- The Washington Times - Friday, July 15, 2011

A lot of conservatives are having fun at President Obama’s expense after his latest gaffe. In the midst of testy debt-limit negotiations, Mr. Obama told House Majority Leader Eric Cantor, “Don’t call my bluff.”

The first rule in bluffing is to keep it a secret that you’re bluffing. So, technically speaking, that’s like a con man saying, “Don’t give any weight to the fact that I’m lying.”

And while I do think Mr. Obama is not telling the truth about a great number of things, conservatives should look closer to home if they want to criticize impolitic truth-telling.

Senate Minority Leader Mitch McConnell has introduced a complicated plan that truly would call Mr. Obama’s fundamental bluff: that the White House honestly favors a courageous “grand bargain” that would make serious and steep cuts to entitlements in exchange for tax “revenue” increases (i.e., tax hikes).

High among the problems with Mr. McConnell’s plan is how hard it is to explain. But basically, Republicans would give Mr. Obama all of the responsibility for proposing specific spending cuts and raising the debt ceiling three times, up to $2.5 trillion, over the next year. Mr. Obama would get his way unless a supermajority of Congress objected, so the GOP could vote against Mr. Obama without stopping him. Default would be averted without Republicans being forced to vote for tax increases.

Conservatives are split on the idea. Personally, I think it might be the least bad of the currently possible options.

What’s particularly frustrating, though, is how Mr. McConnell is selling his proposal. In an interview with radio host Laura Ingraham, Mr. McConnell explained his thinking: “If we go into default, [Mr. Obama] will say that Republicans are making the economy worse. … The president will have the bully pulpit to blame the Republicans for all of this destruction,” setting himself up for re-election.

“I refuse to help Barack Obama get re-elected by marching Republicans into a position where we have co-ownership of a bad economy,” Mr. McConnell added. “That’s a very bad positioning going into an election.”

Mr.

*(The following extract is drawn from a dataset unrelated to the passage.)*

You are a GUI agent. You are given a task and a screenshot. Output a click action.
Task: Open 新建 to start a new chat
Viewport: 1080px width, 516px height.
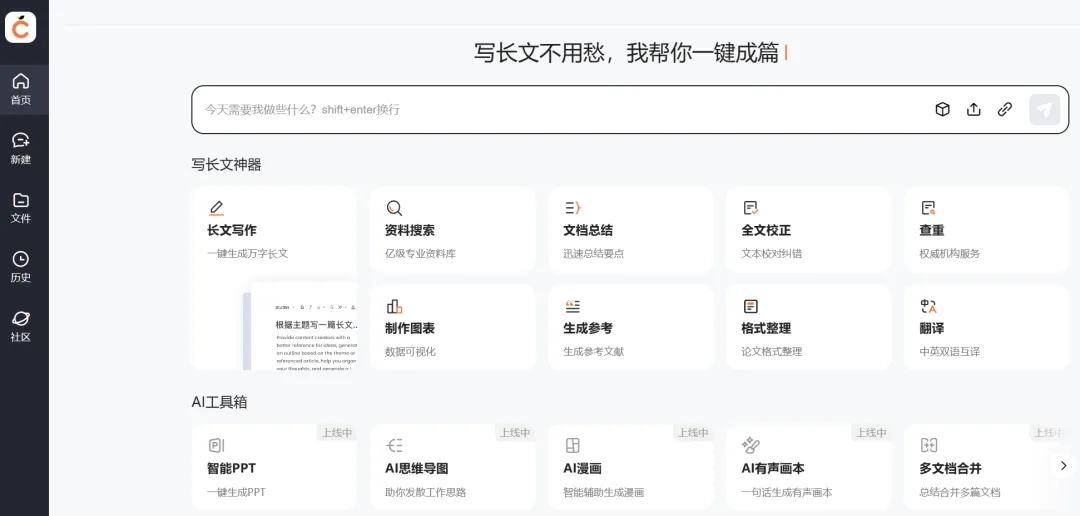tap(21, 148)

McConnell is right, but he isn’t a pundit. Why the heck is he reading his stage directions out loud? In the fall, he said the “single most important thing we want to achieve is for President Obama to be a one-term president.” Most conservatives agree with him, because without a Republican president, you can’t repeal Obamacare or do the other things conservatives think are necessary to set the country back on the right track. Democrats see things the same way, but from a liberal perspective.

But Democrats, for all their internecine squabbles, have the discipline to take the high road rhetorically.

Republicans have a habit of seeming like actors who first want to know their “motivation” and then read it instead of their lines.

In 1991, President George H.W. Bush explained that he wanted “to be positioned in that I could not possibly support David Duke because of the racism and because of the very recent statements that are very troubling in terms of bigotry and all of this.” Positioned?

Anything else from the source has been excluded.